放課後の昇降口で、彼は傘を忘れたことに気づいた。
「最悪だ……」
誰に聞かせるでもなく呟いた声は、雨音にかき消される。
彼――二年生の朝倉悠真は、しばらく空を見上げていたが、やがて小さくため息をついた。
そのときだった。
「使う?」
横から差し出されたのは、紺色の折り畳み傘だった。
声の主は同じ学年の女子生徒だった。
栗色の髪を肩まで伸ばし、どこか儚げな雰囲気をまとっている。
名前は白石紗奈。
クラスは違うが、学校では有名だった。
成績優秀。
容姿端麗。
教師からの信頼も厚い。
「いや、でも君が困るだろ」
「私は駅まで近いから」
そう言って微笑む。
悠真は少し迷ったが、結局その傘を受け取った。
「じゃあ明日返す」
「うん」
それが二人の最初の会話だった。
そして悠真は、そのとき既に打算を抱いていた。
翌月に控えた奨学金選抜試験。
家庭の事情で大学進学を諦めたくなかった彼にとって、それは人生を左右するものだった。

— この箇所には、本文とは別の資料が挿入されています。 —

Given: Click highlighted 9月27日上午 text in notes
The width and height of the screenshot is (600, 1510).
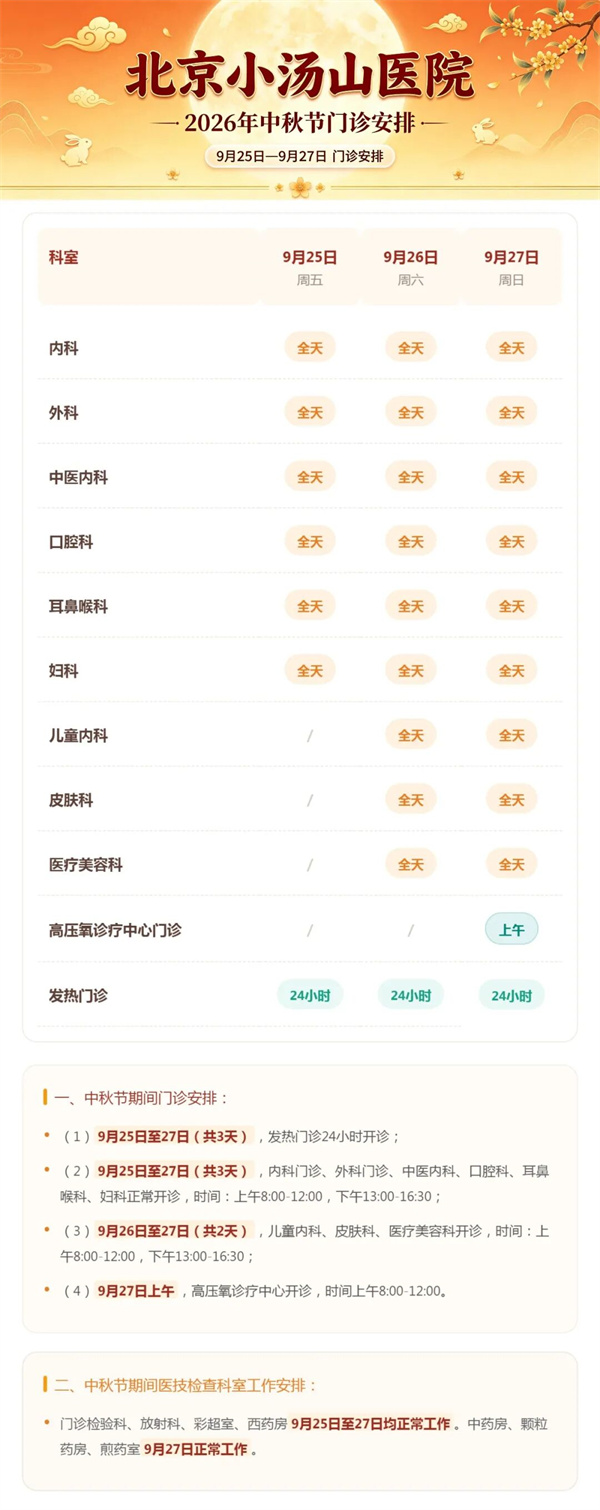Looking at the screenshot, I should [136, 1291].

しかし学年首位を争う成績を持つ白石紗奈は、過去の試験傾向や教師の評価基準にも詳しいと噂されていた。
仲良くなれれば有利になる。
ただ、それだけだった。
翌日。
傘を返したあと、彼は自然を装って話しかけた。
「白石さんって、いつも図書室にいるよね」
「よく見てるね」
「偶然だよ」
嘘だった。
数日前から観察していた。
彼女がどこで昼食を取るのか。
誰と話すのか。
どんな本を読むのか。
距離を縮めるための情報収集だった。
自分でも嫌になるほど計算高いと思った。
だが、進学のためなら仕方がない。
そう自分に言い聞かせた。
それから数週間。
二人は少しずつ会話を重ねた。
図書室。
中庭。
帰り道。
紗奈は話し上手ではなかったが、聞き上手だった。
悠真の何気ない愚痴にも真剣に耳を傾ける。
「朝倉くんって、意外と心配性なんだね」
ある日そう言われた。
「そう見える?」
「見える」
「初めて言われた」
「じゃあ私が第一号」
彼女は少し得意げに笑った。
その笑顔を見た瞬間、悠真は妙な感覚を覚えた。
胸の奥がわずかに揺れた気がした。
だがすぐに首を振る。
違う。
これは目的のためだ。
ただの手段だ。
そう思った。
しかし人の心は、思い通りにはならない。
六月。
試験勉強が本格化する頃。
紗奈が学校を休んだ。
一日、二日、三日――。
担任は「体調不良」とだけ説明した。
悠真は気になった。
最初は情報源が減るからだと思っていた。
だが違った。
気づけば何度もスマートフォンを見ていた。
連絡先を交換していたにもかかわらず、メッセージを送る勇気が出なかった。
四日目の夜。
ようやく短い文章を送った。
『大丈夫?』
数分後。
返信が来た。
『ありがとう』
それだけだった。
だが少し安心した。
翌週、紗奈は学校へ戻ってきた。
以前より痩せて見えた。
顔色も悪い。
「無理してない?」
昼休み、悠真が尋ねる。
「平気」
「平気そうに見えない」
「みんなそう言う」
彼女は苦笑した。
その笑顔がどこか寂しそうで、悠真はそれ以上聞けなかった。
夏休み前日。
試験結果が発表された。
悠真は選抜に通過した。
目標だった順位も獲得できた。
大きな壁を越えた達成感。
だが不思議なことに、真っ先に思い浮かんだのは紗奈だった。
放課後、彼は彼女を探した。
校舎裏のベンチで見つける。
「受かったよ」
「知ってる」
「ありがとう」
「私、何もしてない」
「そんなことない」
本当にそう思った。
最初は利用するつもりだった。
でも今は違う。
彼女と話した時間。
励まされた言葉。
一緒に過ごした日々。
それらが自分を支えていた。
「白石さん」
「なに?」
「俺さ――」
好きだ。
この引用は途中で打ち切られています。